By the end of the training, the training accuracy is around 87.3%, and validation accuracy is 76.4%. The loss values stand at 0.381 and 0.942 for training and validation respectively.
From the loss graph, it looks like any more training would have resulted in the validation loss diverging from the training loss curve, at least under the current training settings. Hopefully, our model has learned well enough to classify most of the test images correctly.
The Inference Script
By now, we are done with the training part of the tutorial. Using the PyTorch ImageFolder for training CNN models made our work really easier. The only thing left is the inference. As we already have a trained model, let’s write a simple inference script to test our model on unseen images.
For testing, we will use images from the
test
subdirectory inside the
butterflies_rev2
folder. The images are again inside their respective class directories, so, we can easily extract the ground truth information also.
The code that we will write here, will go into the
inference.py
script
.
The first code block contains all the import statements and the construction of the argument parser.
import torch
import cv2
import torchvision.transforms as transforms
import argparse
from model import CNNModel
# construct the argument parser
parser = argparse.ArgumentParser()
parser.add_argument('-i', '--input',
default='input/butterflies_rev2/test/adonis/1.jpg',
help='path to the input image')
args = vars(parser.parse_args())
The
--input
flag will take the path to the test image.
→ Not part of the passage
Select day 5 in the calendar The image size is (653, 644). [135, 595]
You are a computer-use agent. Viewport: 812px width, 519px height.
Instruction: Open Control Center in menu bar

We have provided a default path for a test image as well.
The next code block defines the computation device and all the class labels that we have.
The labels list contains all the 50 class names that we have in the dataset.
Initialize the Model and Define the Preprocessing Tranforms
Now, we will initialize the model and load the trained weights.
# initialize the model and load the trained weights
model = CNNModel().to(device)
checkpoint = torch.load('outputs/model.pth', map_location=device)
model.load_state_dict(checkpoint['model_state_dict'])
model.eval()
Be sure to switch the model to eval() mode as we have done above for the proper behavior of dropout and batch normalization layers.
We will not need any augmentation transforms for inference, just the preprocessing transforms which the following code block defines.
As we will be reading the image using cv2, therefore, we need to convert them to PIL image format first. Then resizing them to 224×224 dimensions, converting them to tensors, and applying the same normalization statistics as training.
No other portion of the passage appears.